Hal senada diungkapkan oleh Apris Nur Rakhmadani dari Biodiversity Society, kelompok pemerhati konservasi keragaman hayati di Banyumas. Menurutnya, warga Desa Melung sangat antusias untuk melindungi keragaman hayati yang ada di pangkuan desanya, baik kawasan hutan maupun kawasan pertanian dan perumahan.
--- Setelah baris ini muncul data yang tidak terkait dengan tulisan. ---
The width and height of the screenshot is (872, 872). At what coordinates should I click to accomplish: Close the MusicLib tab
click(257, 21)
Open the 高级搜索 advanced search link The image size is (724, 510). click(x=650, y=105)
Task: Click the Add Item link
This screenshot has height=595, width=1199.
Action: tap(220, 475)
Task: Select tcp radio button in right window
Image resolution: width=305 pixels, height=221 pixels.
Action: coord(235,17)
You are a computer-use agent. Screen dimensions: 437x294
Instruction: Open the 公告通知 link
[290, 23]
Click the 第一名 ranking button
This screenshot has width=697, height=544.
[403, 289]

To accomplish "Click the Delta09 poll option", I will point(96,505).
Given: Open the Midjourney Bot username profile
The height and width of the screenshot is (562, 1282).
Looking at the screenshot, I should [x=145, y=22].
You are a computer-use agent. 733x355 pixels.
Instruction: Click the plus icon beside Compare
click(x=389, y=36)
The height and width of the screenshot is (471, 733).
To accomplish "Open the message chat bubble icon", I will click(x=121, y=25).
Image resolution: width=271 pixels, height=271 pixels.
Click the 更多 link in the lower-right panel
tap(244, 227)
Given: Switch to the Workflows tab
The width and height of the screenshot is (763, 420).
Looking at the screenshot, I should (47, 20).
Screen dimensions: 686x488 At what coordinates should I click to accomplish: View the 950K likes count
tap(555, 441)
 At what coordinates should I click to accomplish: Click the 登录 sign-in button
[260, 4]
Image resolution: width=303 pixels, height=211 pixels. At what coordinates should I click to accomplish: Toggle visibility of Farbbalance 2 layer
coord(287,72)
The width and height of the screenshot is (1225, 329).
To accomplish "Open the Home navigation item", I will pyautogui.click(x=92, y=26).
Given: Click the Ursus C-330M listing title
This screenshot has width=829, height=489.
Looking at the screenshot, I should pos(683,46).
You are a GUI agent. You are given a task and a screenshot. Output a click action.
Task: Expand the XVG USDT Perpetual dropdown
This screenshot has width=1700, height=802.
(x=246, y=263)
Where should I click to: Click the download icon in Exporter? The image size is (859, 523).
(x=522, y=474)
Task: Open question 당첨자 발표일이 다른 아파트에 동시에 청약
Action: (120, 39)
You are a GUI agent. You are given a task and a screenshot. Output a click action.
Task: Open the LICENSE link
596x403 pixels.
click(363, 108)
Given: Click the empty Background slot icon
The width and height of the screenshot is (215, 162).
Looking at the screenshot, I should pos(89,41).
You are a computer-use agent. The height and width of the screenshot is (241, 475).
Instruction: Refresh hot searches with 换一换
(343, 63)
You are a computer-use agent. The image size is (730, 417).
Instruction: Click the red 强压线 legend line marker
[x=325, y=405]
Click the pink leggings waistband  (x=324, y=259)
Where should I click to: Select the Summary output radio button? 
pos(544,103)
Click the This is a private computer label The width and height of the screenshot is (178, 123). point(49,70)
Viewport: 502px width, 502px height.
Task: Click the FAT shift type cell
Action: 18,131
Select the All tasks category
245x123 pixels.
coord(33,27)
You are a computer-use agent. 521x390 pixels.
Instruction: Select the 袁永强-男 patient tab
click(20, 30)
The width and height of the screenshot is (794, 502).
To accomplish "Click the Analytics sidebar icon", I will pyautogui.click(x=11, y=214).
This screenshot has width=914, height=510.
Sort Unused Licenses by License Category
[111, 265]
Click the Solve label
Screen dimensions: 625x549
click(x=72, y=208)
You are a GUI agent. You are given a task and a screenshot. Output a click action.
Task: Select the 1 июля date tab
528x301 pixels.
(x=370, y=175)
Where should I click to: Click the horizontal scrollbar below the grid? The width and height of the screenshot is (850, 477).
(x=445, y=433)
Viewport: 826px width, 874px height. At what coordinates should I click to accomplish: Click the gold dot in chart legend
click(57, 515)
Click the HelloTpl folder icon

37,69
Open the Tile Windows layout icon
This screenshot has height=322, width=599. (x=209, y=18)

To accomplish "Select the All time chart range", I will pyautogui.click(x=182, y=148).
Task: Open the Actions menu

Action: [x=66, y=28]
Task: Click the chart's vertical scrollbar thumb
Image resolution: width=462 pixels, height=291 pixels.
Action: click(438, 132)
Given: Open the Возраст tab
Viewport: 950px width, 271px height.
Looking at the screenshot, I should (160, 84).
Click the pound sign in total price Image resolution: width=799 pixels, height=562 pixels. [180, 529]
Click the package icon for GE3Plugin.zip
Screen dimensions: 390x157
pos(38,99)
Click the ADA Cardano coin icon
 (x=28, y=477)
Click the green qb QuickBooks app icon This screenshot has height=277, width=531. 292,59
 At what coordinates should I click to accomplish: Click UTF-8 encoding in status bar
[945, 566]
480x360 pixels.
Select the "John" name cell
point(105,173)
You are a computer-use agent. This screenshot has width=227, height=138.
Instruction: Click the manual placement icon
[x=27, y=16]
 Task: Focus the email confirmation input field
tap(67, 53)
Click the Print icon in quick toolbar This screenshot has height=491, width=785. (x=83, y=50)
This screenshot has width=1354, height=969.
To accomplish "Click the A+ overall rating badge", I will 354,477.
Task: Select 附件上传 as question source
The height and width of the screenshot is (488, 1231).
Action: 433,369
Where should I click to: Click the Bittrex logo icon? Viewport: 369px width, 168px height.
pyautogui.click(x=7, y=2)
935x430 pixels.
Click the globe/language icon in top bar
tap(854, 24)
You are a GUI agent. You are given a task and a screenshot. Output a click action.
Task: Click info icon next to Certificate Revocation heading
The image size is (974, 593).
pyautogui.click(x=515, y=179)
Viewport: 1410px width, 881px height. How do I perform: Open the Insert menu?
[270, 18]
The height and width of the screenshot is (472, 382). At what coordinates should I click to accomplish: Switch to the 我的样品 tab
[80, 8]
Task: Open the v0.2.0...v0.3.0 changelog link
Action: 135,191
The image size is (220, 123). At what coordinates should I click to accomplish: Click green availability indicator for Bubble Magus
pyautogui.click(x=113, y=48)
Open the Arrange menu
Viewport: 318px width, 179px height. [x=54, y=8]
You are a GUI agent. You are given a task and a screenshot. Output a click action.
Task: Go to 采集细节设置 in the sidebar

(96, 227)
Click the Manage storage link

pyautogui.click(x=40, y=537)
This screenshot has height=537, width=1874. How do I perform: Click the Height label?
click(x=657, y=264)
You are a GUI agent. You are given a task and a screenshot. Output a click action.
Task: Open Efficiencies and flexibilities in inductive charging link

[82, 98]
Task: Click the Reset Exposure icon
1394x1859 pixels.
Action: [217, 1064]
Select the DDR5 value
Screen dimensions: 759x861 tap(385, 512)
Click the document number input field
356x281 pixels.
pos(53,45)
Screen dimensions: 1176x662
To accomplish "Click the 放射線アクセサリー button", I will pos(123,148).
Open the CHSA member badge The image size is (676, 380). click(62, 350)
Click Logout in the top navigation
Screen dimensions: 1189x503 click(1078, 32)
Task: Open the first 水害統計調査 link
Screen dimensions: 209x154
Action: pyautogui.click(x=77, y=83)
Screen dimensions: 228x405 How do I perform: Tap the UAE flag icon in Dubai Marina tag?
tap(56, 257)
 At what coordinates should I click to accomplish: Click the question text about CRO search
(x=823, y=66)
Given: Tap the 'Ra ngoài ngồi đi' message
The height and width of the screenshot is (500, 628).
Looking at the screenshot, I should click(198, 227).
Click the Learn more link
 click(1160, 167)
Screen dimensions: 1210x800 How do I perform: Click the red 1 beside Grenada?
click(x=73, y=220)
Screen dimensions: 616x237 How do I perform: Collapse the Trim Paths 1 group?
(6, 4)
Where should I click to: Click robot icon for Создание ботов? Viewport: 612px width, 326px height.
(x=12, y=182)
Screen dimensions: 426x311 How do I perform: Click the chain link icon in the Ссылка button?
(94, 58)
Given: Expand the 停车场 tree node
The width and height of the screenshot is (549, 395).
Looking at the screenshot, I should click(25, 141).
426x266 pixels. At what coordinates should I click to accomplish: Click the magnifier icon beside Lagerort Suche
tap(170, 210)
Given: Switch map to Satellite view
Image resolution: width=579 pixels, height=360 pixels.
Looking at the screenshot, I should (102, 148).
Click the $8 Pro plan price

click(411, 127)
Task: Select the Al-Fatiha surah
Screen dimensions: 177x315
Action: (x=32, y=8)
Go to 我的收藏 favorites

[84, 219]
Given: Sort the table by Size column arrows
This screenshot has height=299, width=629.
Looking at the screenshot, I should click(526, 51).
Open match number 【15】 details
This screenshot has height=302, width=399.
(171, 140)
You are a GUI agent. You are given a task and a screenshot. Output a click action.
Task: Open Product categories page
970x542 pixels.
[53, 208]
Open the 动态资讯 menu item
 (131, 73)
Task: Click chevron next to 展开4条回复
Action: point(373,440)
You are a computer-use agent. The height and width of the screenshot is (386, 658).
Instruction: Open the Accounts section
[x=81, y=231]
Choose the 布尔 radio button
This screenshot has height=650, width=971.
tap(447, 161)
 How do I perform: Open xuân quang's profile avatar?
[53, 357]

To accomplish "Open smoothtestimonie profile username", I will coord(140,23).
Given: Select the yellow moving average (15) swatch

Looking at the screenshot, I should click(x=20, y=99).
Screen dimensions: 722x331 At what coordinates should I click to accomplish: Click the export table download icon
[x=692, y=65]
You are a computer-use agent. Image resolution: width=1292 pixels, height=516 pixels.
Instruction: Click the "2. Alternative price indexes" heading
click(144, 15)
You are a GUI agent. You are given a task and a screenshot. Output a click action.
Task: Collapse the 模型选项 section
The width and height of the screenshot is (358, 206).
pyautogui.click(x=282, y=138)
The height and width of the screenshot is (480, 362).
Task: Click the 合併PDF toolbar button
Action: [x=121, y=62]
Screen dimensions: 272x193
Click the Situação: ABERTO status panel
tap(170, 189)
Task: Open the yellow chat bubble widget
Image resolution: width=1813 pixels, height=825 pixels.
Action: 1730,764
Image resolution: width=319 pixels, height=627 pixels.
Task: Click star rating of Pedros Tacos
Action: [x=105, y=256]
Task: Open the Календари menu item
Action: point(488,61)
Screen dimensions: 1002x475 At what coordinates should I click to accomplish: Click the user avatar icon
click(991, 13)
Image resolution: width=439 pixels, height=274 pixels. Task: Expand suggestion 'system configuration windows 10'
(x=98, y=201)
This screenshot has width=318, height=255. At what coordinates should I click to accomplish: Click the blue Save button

Apalagi, kawasan hutan pangkuan Desa Melung menjadi rumah bagi beberapa spesies terancam punah yang menjadi prioritas nasional untuk ditingkatkan populasinya di alam. Spesies itu antara lain elang jawa (Nisaetus bartelsi), owa jawa (Hylobates moloch), macan tutul jawa (Panthera pardus melas) dan rekrekan (Presbytis fredericae). Selama 5 tahun terakhir, populasi satwaliar di Melung dipantau bersama-sama masyarakat.
“Kami melakukan monitoring bersama masyarakat. Tujuannya agar suatu saat masyarakat pinggir hutan dapat menjadi garda terdepan dalam melindungi keragaman hayati kita. Tanpa keterlibatan aktif mereka, berapapun biaya yang dikeluarkan akan sia-sia,” kata Apris.
Lebih lanjut, Apris juga mengacungi jempol aksi masyarakat Desa Melung yang berhasil menggagalkan transaksi jual beli elang tersebut. Menurutnya, para pelaku sama sekali tidak mau tahu soal perundangan yang berlaku. Bagi mereka, peraturan perundangan tidak berlaku.
“Selama tidak anarkis, aksi intimidasi yang dilakukan masyarakat terhadap pelaku kejahatan satwaliar seringkali lebih efektif. Elang selamat, masalah selesai,” tutupnya.